B2B sales typically have high value pricing, larger impact to more roles across an organisation and involve more stakeholders to make a decision than B2C. Therefore it cannot be a simplistic comparison to B2C sales.
That said, during a B2C purchase we often ask a trusted advisor or perceived expert to provide their advice on a purchase. This is typically only one person; a bit like when I buy running shoes I often ask the top athlete I train with for advice rather than blindly walking into the sports store.
In B2B the exact same process occurs, only this time the sales cycle is longer and you are required to bring colleagues onboard to approve a decision.
For that reason to be on the front lines of 'consumerisation' of B2B you need to ensure your trusted advisors across the organisation (sales team) are maximising their ability to influence by continuing the conversation away from the meeting room by showing what they know online.

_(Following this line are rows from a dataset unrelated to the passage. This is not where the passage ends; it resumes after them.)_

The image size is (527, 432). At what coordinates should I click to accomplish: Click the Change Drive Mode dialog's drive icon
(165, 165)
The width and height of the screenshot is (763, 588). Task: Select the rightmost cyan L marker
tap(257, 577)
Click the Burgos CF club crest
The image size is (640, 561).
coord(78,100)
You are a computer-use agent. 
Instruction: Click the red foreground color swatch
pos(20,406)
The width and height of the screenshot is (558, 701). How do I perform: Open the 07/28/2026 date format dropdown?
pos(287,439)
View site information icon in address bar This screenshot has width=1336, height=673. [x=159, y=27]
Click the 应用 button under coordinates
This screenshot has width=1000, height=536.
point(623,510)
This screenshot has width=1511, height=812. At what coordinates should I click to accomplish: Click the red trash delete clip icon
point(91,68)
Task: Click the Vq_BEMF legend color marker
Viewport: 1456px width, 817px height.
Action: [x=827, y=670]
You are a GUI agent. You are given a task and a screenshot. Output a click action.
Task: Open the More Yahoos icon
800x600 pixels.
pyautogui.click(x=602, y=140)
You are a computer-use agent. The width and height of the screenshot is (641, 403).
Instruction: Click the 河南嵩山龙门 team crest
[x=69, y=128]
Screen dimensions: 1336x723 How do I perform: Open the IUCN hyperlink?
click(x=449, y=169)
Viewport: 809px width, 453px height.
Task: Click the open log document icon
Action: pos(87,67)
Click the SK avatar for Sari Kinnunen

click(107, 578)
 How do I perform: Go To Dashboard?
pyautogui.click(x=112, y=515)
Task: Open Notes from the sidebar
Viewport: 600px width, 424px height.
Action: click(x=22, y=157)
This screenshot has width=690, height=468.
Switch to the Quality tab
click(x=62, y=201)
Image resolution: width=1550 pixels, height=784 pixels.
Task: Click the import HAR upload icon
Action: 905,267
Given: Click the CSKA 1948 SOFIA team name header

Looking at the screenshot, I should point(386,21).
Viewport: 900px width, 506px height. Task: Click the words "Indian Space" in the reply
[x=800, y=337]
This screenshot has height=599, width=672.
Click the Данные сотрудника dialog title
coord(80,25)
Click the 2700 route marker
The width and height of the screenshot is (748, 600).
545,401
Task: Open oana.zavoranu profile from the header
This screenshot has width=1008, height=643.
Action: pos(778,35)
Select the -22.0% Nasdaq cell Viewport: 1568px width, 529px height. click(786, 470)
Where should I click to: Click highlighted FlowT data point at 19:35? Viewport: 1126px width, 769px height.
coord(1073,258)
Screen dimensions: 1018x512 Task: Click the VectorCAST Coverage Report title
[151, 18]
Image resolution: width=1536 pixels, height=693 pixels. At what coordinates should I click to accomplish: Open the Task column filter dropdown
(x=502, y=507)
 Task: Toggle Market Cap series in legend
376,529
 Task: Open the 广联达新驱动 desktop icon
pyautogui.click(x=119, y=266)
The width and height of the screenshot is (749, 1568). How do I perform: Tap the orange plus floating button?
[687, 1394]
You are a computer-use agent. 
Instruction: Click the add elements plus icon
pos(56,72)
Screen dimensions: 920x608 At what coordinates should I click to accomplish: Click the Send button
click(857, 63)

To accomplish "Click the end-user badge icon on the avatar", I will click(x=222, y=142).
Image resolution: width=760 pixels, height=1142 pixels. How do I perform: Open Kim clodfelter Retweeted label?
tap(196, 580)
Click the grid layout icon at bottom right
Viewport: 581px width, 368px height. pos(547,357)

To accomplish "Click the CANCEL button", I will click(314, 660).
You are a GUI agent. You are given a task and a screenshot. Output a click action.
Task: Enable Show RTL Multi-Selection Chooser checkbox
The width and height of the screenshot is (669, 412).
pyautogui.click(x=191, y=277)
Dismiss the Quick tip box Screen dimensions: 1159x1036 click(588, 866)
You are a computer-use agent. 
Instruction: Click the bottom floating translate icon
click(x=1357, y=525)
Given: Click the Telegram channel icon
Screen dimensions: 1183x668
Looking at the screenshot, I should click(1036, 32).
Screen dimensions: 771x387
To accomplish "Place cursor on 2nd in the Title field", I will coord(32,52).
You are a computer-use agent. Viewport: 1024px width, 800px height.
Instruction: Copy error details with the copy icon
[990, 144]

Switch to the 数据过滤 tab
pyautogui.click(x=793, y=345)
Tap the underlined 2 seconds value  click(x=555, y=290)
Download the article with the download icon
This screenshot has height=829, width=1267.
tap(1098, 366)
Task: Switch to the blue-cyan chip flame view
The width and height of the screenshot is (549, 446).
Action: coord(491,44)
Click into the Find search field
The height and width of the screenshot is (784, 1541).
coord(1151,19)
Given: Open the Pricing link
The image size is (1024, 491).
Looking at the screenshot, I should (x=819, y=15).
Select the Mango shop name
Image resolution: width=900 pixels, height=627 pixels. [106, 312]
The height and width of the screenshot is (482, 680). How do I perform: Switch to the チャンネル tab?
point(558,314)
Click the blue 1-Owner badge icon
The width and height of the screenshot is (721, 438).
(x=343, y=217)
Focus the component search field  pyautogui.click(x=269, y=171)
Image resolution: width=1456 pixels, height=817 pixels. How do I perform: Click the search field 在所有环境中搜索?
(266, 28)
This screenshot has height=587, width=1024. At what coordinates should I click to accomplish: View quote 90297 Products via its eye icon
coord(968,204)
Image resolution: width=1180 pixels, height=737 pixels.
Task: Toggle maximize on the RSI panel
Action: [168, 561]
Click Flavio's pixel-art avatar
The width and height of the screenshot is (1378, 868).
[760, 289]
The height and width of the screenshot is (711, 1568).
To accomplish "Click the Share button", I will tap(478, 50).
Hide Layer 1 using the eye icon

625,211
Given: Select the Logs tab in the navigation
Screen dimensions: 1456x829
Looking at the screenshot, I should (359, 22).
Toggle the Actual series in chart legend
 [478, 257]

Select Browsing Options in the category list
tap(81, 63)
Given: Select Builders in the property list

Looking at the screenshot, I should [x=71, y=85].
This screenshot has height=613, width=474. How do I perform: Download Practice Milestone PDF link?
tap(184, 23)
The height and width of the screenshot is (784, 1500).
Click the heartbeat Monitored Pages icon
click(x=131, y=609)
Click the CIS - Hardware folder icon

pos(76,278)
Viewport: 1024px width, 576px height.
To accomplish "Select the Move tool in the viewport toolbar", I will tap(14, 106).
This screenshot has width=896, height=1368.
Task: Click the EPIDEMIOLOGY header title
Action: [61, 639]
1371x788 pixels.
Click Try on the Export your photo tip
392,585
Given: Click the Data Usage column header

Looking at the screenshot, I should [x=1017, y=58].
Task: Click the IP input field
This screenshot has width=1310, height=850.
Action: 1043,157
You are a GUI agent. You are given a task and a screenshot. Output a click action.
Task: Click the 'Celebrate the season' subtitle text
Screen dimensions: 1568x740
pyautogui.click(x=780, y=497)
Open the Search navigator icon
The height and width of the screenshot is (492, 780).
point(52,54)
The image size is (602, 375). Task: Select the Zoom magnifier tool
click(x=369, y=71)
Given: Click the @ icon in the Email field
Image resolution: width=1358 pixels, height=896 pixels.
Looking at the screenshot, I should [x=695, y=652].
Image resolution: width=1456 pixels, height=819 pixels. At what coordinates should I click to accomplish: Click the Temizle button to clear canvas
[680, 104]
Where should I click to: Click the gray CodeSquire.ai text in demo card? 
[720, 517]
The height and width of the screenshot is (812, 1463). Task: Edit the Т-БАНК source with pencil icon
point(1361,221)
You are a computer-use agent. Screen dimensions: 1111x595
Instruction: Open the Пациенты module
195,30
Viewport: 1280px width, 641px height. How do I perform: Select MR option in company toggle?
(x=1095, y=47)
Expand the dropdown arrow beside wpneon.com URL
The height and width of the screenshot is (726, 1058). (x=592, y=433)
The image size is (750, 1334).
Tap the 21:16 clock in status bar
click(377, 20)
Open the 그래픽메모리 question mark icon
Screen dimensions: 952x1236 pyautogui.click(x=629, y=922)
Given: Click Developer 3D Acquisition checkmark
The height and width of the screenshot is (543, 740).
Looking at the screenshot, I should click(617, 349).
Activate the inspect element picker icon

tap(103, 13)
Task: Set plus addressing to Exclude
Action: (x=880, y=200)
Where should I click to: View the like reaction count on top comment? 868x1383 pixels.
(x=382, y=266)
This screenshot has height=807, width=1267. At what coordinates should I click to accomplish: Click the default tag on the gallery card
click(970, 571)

We all know what a very good marketing campaign feels like, it makes you think there is only one brand that really matters and the brand has personality/authenticity delivering the message (a bit like a good running shoe brand, Nike recently did a great job here).
Additionally this then allows the remaining team to amplify the valuable content further to other influencers within the decision making process elsewhere in the firm. Crucially the volume allows the marketing team to measure success analytically with their in house technology.
The valuable feedback can not only position the themes of content and which clients or decisions makers to spend time on but can also help define larger campaigns such as research pieces or event sponsorship with pinpoint accuracy.
David Conway, Director at KPMG Nunwood, said: “Our expectations of customer experience are heavily influenced by our own interactions as consumers and that’s why we increasingly hear about the ‘consumerisation’ of B2B. That said, B2B is more complex than the more traditional business-to-consumer relationship. There are a greater number of stakeholders involved, ranging from the end users of a product or service, to a decision maker making the purchase or entering a contract.”